*** Data to process Section Begins ***
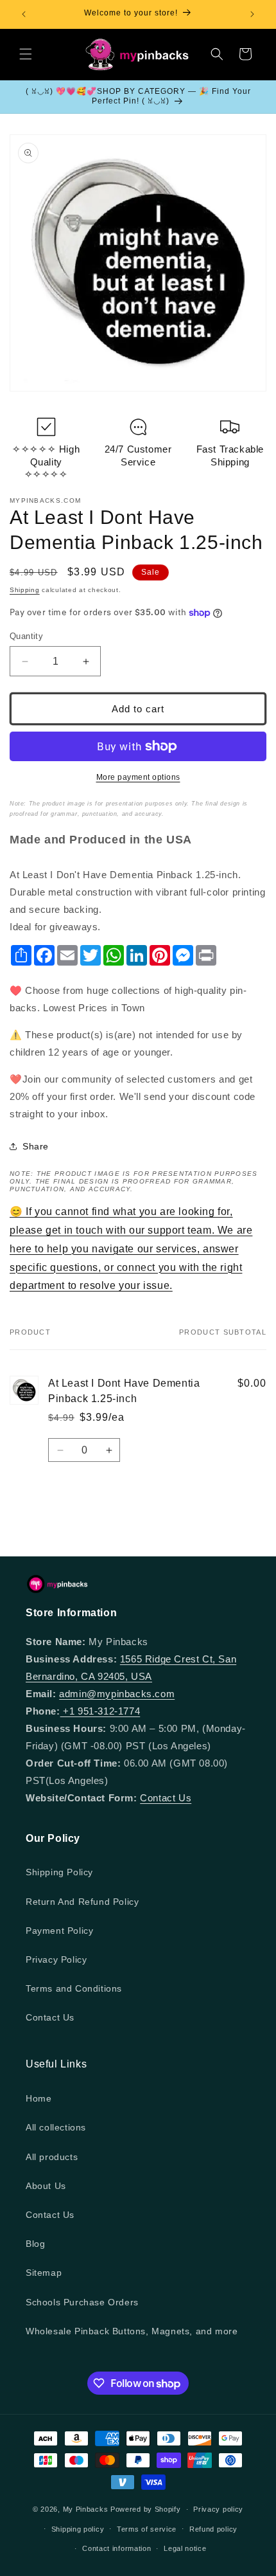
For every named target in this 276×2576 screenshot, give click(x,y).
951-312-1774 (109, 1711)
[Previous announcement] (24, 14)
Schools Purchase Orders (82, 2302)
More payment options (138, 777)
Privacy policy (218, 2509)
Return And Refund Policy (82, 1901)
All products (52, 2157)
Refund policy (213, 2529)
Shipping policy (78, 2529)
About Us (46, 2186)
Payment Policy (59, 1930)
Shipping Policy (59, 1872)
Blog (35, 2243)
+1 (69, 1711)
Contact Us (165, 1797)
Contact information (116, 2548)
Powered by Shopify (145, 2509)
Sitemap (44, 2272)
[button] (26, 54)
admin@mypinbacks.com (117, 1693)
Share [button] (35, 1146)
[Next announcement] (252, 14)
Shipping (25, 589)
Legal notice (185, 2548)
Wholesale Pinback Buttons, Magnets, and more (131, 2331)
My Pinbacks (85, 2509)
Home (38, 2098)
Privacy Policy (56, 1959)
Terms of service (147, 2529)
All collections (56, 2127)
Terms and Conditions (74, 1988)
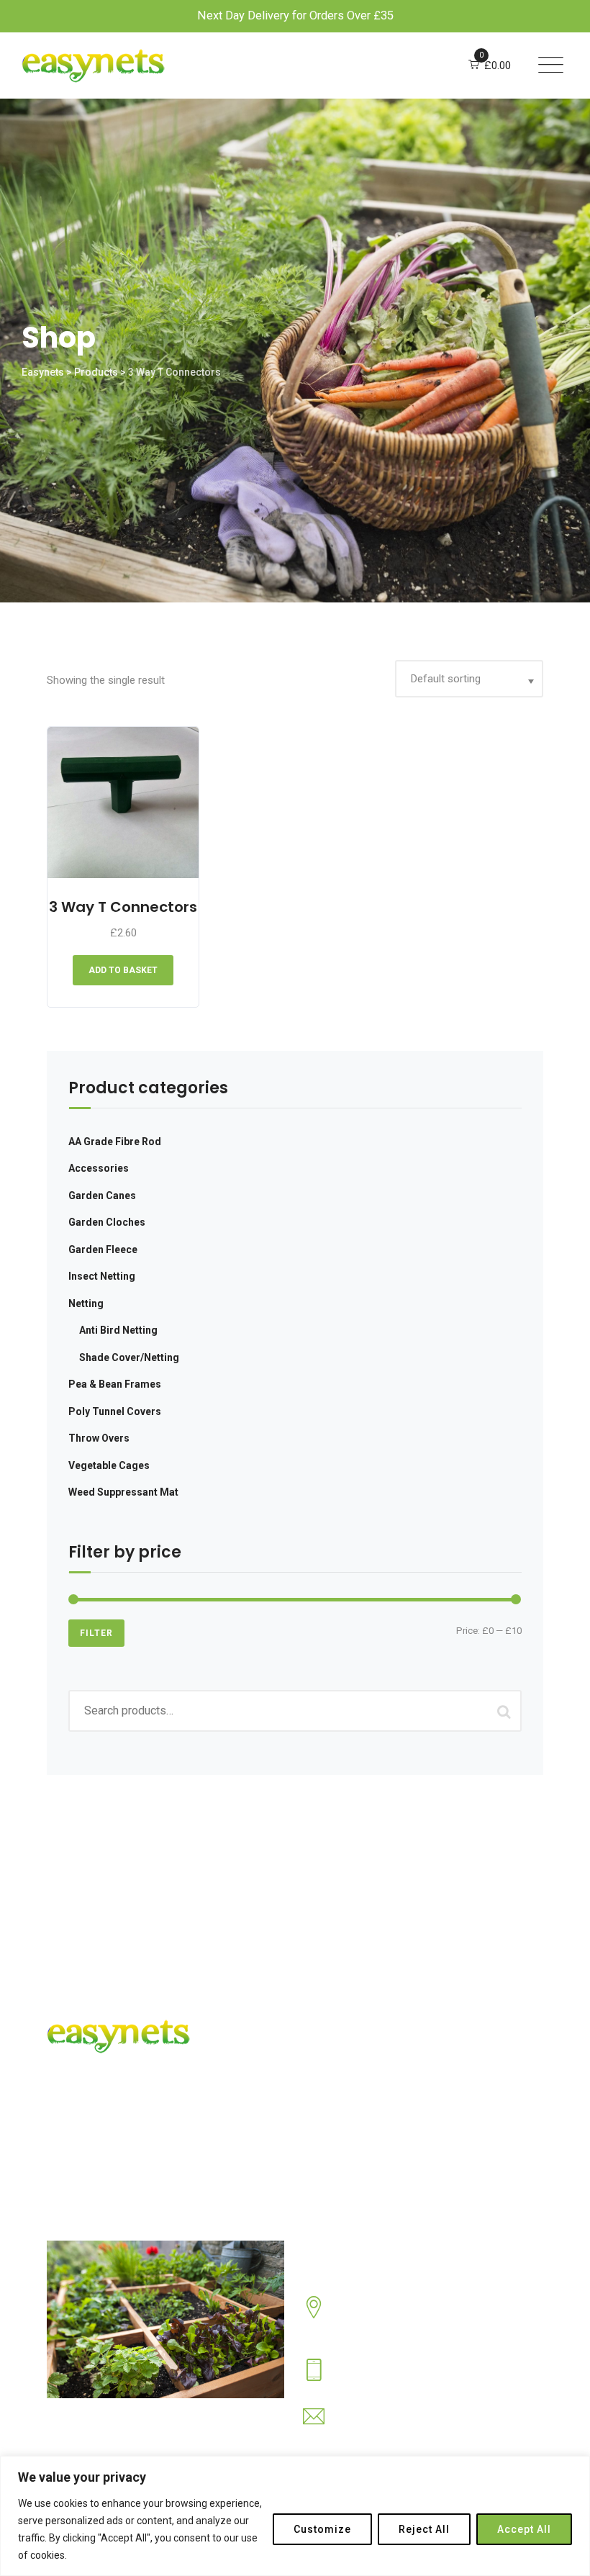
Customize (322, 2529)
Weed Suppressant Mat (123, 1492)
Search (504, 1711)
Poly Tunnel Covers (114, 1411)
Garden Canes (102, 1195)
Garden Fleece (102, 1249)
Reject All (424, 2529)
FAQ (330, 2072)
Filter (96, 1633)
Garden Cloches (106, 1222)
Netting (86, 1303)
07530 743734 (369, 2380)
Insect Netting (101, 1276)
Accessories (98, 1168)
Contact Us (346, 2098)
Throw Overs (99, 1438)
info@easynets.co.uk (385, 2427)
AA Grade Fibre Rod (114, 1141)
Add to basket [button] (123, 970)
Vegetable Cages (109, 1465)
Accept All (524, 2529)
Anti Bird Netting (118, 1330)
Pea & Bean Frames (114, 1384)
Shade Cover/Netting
*** Data to process Section Ends ***
*** Data to process Section Begins ***
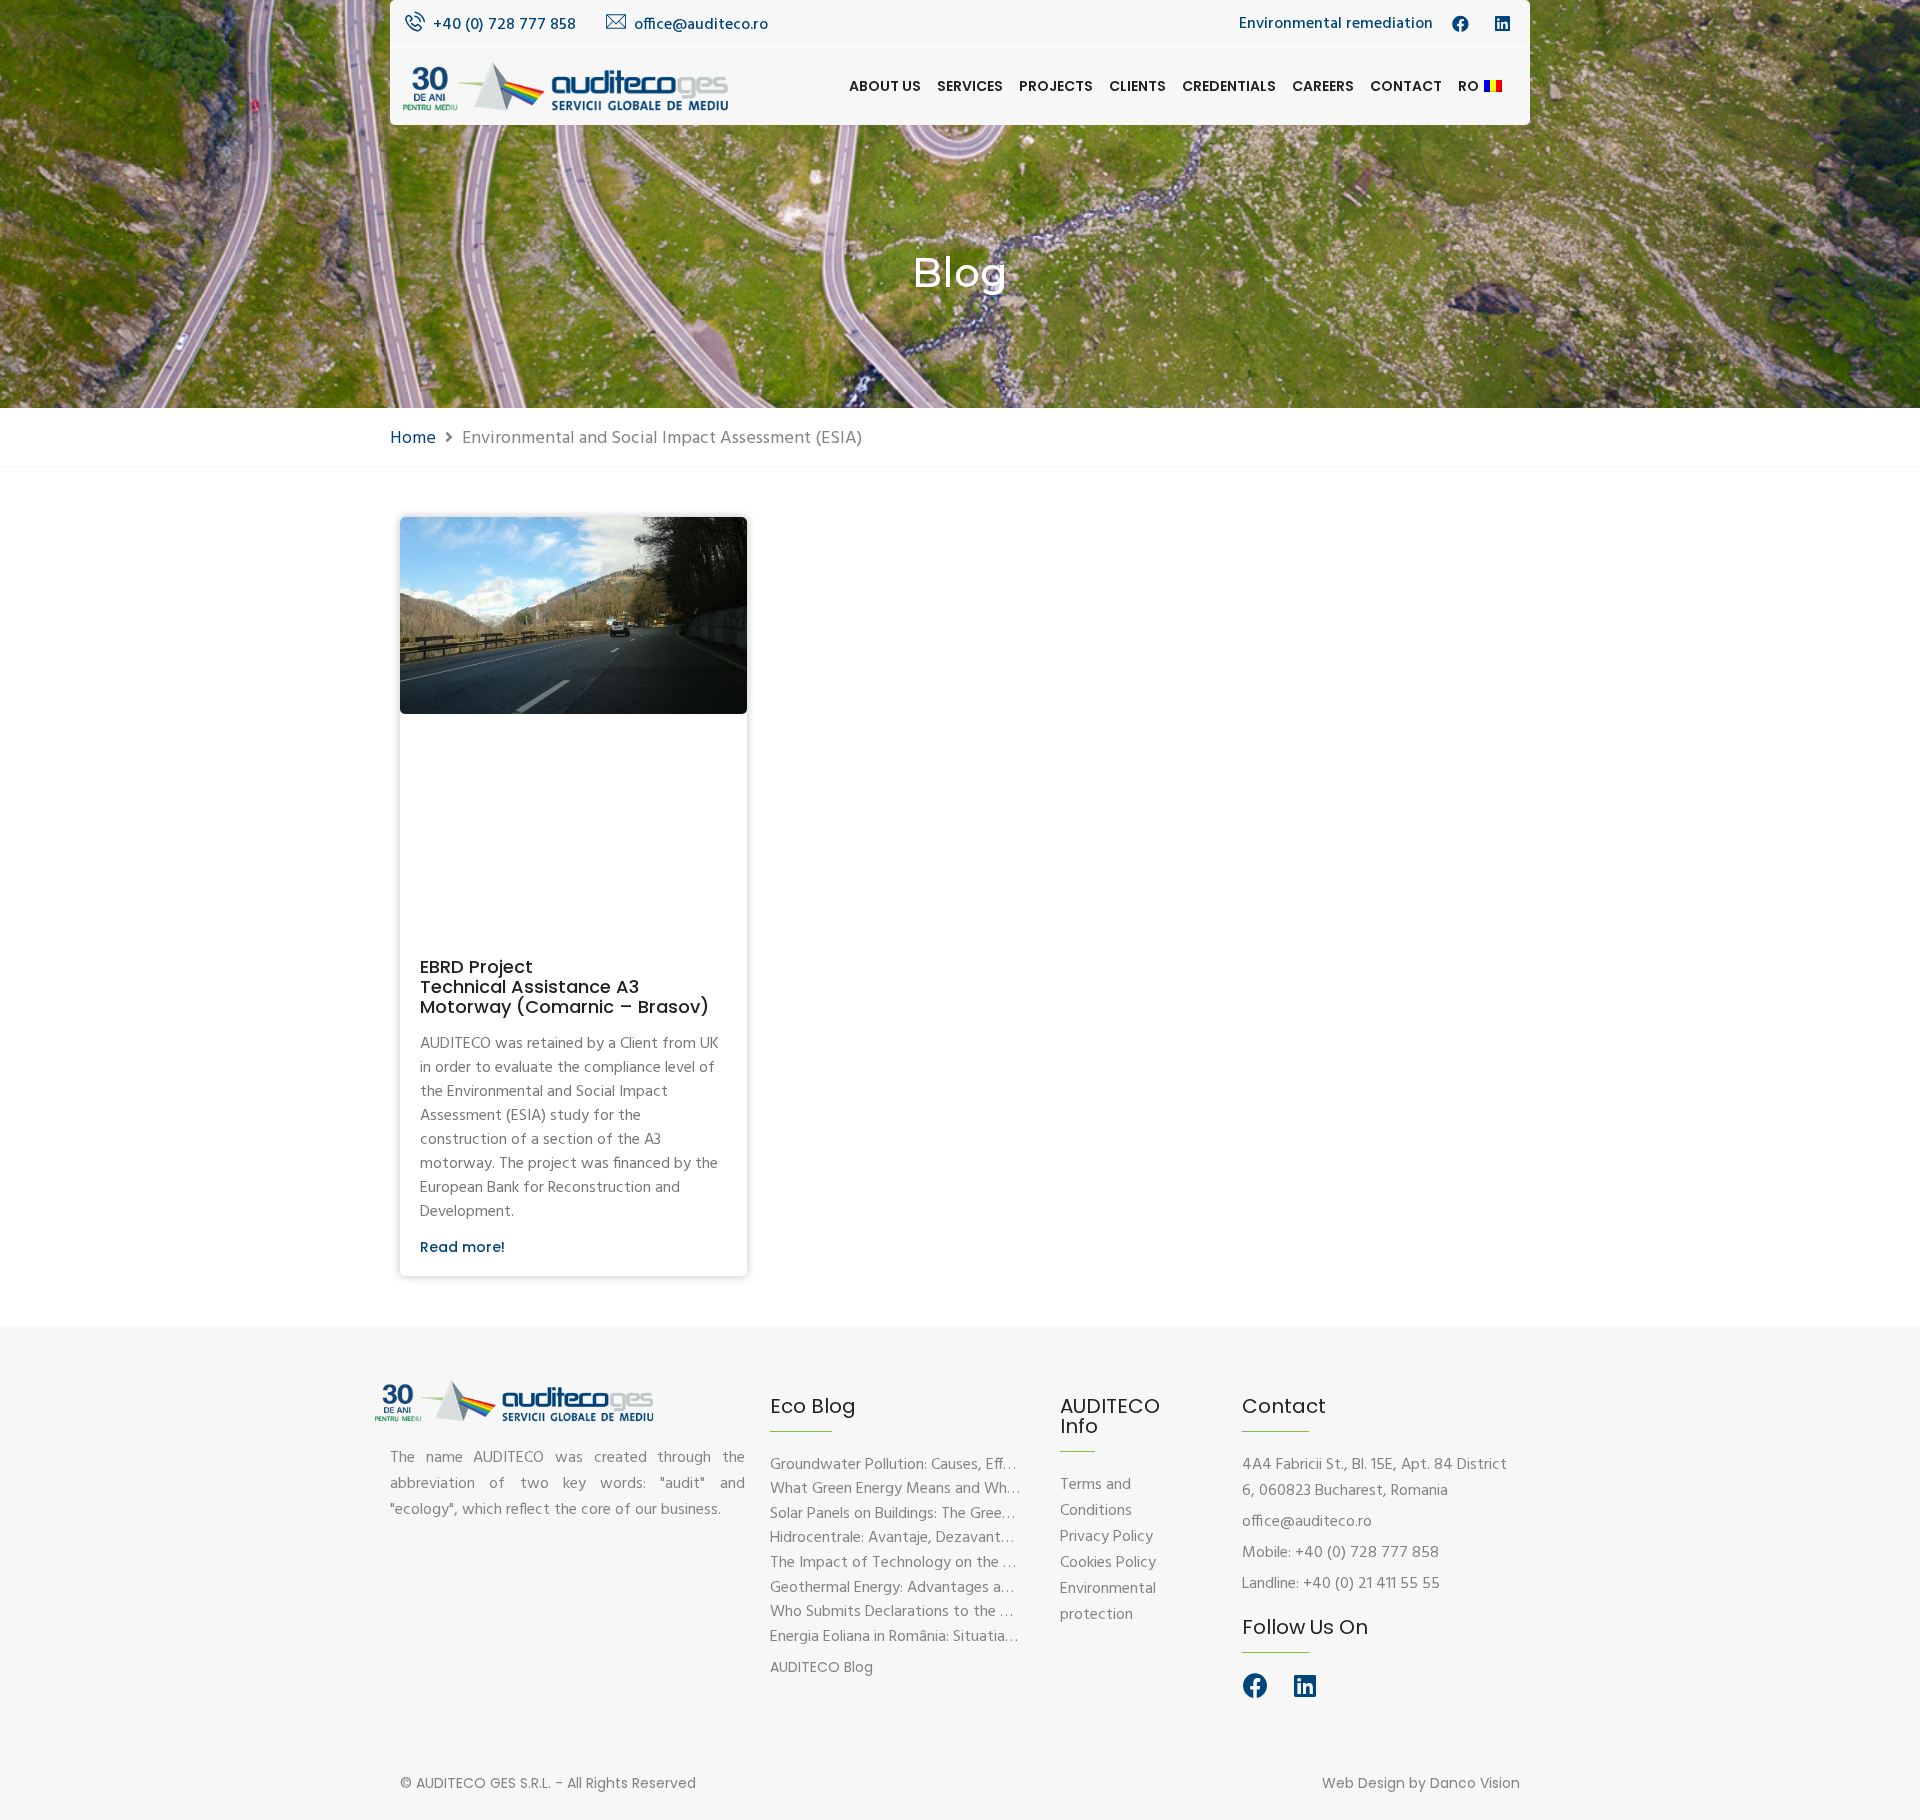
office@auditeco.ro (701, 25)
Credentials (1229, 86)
*** Data to process Section Ends ***
*** Data to process Section Begins ***
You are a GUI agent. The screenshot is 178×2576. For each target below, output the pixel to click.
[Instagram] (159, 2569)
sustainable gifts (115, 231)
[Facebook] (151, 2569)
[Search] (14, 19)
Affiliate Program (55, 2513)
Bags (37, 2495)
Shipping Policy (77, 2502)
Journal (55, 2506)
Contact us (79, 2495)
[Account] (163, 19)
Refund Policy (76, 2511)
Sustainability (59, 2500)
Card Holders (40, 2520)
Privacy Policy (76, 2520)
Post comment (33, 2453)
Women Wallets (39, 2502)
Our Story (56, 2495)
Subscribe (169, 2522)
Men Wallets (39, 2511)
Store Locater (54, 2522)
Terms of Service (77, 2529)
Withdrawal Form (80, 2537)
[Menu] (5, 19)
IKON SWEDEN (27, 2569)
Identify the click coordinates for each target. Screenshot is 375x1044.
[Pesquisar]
*** Data to process Section Ends ***
Within the material above, extract exactly the lines that start at the line containing "Accessories (98, 1168)" and stop after the line containing "Shade Cover/Netting", and only those.

Accessories (98, 1168)
Contact Us (346, 2098)
Throw Overs (99, 1438)
info@easynets.co.uk (385, 2427)
AA Grade Fibre Rod (114, 1141)
Add to basket [button] (123, 970)
Vegetable Cages (109, 1465)
Accept All (524, 2529)
Anti Bird Netting (118, 1330)
Pea & Bean Frames (114, 1384)
Shade Cover/Netting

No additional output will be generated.